### Exercise brief
Take the entries that follow and write them out again, word for word.

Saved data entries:
□ □ □ □ □
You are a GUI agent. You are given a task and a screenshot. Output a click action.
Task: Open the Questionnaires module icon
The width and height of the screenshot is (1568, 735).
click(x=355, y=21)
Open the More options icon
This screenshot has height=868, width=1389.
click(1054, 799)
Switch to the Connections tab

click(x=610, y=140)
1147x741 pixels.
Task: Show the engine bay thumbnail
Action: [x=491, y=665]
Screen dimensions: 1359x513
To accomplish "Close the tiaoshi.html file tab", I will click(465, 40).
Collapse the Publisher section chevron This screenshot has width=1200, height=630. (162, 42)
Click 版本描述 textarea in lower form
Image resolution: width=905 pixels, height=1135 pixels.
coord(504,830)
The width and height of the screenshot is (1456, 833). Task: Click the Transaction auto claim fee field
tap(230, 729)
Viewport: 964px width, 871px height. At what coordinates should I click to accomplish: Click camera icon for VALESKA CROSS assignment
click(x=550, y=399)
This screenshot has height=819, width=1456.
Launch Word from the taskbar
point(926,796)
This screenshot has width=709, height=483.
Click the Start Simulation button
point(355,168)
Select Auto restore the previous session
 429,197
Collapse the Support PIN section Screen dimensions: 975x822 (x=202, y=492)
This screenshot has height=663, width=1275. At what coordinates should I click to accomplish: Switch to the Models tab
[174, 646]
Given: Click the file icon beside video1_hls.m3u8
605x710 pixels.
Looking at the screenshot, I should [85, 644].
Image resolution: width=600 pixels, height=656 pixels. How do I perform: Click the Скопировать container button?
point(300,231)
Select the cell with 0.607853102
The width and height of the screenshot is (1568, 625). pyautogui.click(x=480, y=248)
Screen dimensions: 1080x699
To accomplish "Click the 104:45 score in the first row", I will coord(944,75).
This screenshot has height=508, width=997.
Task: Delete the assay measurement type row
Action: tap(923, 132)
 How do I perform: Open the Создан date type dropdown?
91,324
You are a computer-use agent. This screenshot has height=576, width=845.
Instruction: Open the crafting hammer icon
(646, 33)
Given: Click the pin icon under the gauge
□ □ □ □ □
### Solution below
You are a GUI agent. You are given a task and a screenshot. Output a click action.
Task: Open the Questionnaires module icon
The width and height of the screenshot is (1568, 735).
click(x=355, y=21)
Open the More options icon
This screenshot has height=868, width=1389.
click(1054, 799)
Switch to the Connections tab

click(x=610, y=140)
1147x741 pixels.
Task: Show the engine bay thumbnail
Action: [x=491, y=665]
Screen dimensions: 1359x513
To accomplish "Close the tiaoshi.html file tab", I will click(465, 40).
Collapse the Publisher section chevron This screenshot has width=1200, height=630. (162, 42)
Click 版本描述 textarea in lower form
Image resolution: width=905 pixels, height=1135 pixels.
coord(504,830)
The width and height of the screenshot is (1456, 833). Task: Click the Transaction auto claim fee field
tap(230, 729)
Viewport: 964px width, 871px height. At what coordinates should I click to accomplish: Click camera icon for VALESKA CROSS assignment
click(x=550, y=399)
This screenshot has height=819, width=1456.
Launch Word from the taskbar
point(926,796)
This screenshot has width=709, height=483.
Click the Start Simulation button
point(355,168)
Select Auto restore the previous session
 429,197
Collapse the Support PIN section Screen dimensions: 975x822 (x=202, y=492)
This screenshot has height=663, width=1275. At what coordinates should I click to accomplish: Switch to the Models tab
[174, 646]
Given: Click the file icon beside video1_hls.m3u8
605x710 pixels.
Looking at the screenshot, I should [85, 644].
Image resolution: width=600 pixels, height=656 pixels. How do I perform: Click the Скопировать container button?
point(300,231)
Select the cell with 0.607853102
The width and height of the screenshot is (1568, 625). pyautogui.click(x=480, y=248)
Screen dimensions: 1080x699
To accomplish "Click the 104:45 score in the first row", I will coord(944,75).
This screenshot has height=508, width=997.
Task: Delete the assay measurement type row
Action: tap(923, 132)
 How do I perform: Open the Создан date type dropdown?
91,324
You are a computer-use agent. This screenshot has height=576, width=845.
Instruction: Open the crafting hammer icon
(646, 33)
Given: Click the pin icon under the gauge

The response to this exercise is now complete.